We can register the custom handler in a project that provides our composed endpoint. The Devops service libraries are built, packaged and deployed to a NuGet server. The composed endpoint project references the Devops library via the NuGet server.

public class CompositionHandler
{
    private IInterceptorCache _interceptorCache;

    public CompositionHandler(IInterceptorCache interceptorCache)
    {
        _interceptorCache = interceptorCache;
    }

    public async Task<(dynamic ViewModel, int StatusCode)> HandleGetRequest(HttpContext context)
    {
        var composedViewModel = new DynamicViewModel(context);
        var pendingModelsToCompose = new List<Task>();
        var routeData = context.GetRouteData();
        
        try
        {
            var matchingInterceptors = _interceptorCache.GetInterceptorsForRoute();

            foreach (var individualModelsToCompose in matchingInterceptors)
            {
                pendingModelsToCompose.Add
                (
                    individualModelsToCompose.Compose(composedViewModel, routeData)
                );
            }

            if (pendingModelsToCompose.Count == 0)
            {
                return (null, StatusCodes.Status404NotFound);
            }

            await Task.WhenAll(pendingModelsToCompose);
            return (composedViewModel, StatusCodes.Status200OK);
        }
        catch (Exception ex)
        {
            Console.Error.WriteLine(ex.Message);
            return (null, StatusCodes.Status500InternalServerError);
        }
    }
}

For matching interceptors to routes you can create an interface with a match method.

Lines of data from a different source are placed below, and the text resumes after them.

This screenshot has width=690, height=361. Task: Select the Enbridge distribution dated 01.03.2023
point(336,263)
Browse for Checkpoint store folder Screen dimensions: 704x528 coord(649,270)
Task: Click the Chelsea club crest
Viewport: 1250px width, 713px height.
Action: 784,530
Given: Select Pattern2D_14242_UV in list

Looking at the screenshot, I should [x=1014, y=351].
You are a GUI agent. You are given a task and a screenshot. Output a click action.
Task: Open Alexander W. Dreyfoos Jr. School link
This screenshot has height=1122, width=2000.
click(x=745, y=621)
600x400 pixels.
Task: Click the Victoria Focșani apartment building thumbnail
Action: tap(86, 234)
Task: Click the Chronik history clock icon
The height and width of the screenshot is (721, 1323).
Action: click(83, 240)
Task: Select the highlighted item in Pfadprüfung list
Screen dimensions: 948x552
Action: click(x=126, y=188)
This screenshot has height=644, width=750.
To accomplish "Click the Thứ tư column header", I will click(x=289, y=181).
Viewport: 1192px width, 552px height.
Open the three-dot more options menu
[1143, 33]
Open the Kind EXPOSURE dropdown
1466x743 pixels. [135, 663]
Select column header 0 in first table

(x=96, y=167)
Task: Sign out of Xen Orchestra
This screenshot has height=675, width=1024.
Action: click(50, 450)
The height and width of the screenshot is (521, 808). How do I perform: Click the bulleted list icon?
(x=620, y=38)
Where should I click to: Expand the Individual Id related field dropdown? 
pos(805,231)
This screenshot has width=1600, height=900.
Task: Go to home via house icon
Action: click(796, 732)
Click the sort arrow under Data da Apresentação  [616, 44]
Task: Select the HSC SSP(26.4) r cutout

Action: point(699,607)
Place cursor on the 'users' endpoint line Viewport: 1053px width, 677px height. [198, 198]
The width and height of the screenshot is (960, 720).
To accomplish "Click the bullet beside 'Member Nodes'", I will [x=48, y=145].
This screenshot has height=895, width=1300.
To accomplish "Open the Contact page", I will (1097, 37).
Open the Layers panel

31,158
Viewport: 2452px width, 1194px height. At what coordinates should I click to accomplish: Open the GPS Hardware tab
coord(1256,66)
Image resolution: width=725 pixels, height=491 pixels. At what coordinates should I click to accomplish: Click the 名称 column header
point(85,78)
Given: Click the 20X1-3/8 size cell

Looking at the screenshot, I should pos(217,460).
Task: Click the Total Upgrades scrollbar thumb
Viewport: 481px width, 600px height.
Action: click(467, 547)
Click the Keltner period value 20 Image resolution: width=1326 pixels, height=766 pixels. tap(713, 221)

public interface IRouteInterceptor
{
        bool Matches(RouteData routeData, string httpVerb);
}

The list of matches for a given URL are cached into a hash table. The handler retrieves matches from the hash table.

Populating The Composed View Model

All of the concrete interceptors implement an interface that is used to perform the composition.

public interface IViewModelComposer : IRouteInterceptor
{
        Task Compsose(dynamic vm, RouteData routeData);
}

The concrete implementation of interceptors live in a project owned by the service boundary team.

Each service boundary team create the interceptor to satisfy the data they need to provide to the view model.

public async Task Compose(dynamic vm, RouteData routeData)
{
            try
            {
                var id = (string) routeData.Values["id"];
                
                var response = await 
               _endpointClient.GetAsync(url).ConfigureAwait(false);

                dynamic invoiceData = await response.Content.AsExpandoAsync().ConfigureAwait(false);

                vm.InvoiceReference = invoiceData.InvoiceReference;
                vm.InvoicedOnUtc = invoiceData.InvoicedOnUtc;
                vm.InvoiceTotal = invoiceData.InvoiceTotal;
                vm.InvoiceStatus = invoiceData.InvoiceStatus;
            }
            catch(Exception ex)
            {
                System.Diagnostics.Debug.WriteLine(ex.Message);
            }
 }

The interceptor talks to services within its own boundary to populate only the data it is responsible for.

The service boundary team distribute their interceptors project to the composed endpoint project, again via NuGet.

Since all calls are task based each call to interceptors is multithreaded. Since each interceptor then calls backend services within its own boundary this takes away any performance impact.

We can build on this basic implementation to compose more complex views of data such as tabular data or to post data that belongs across different service boundaries.

This approach to server side model composition avoids coupling, avoids data duplication issues (such as eventual consistency) and ensures our service boundaries and teams responsible for those boundaries can operate autonomously.

There is no silver bullet to software architecture, different approaches are better at solving different problems. For example data composition is an excellent candidate for implementing search features.

Choose the approach that best suits what you want to achieve. As with everything there are trade offs. Spend time analysing these trade offs and be careful of engineering bias to guide you decisions.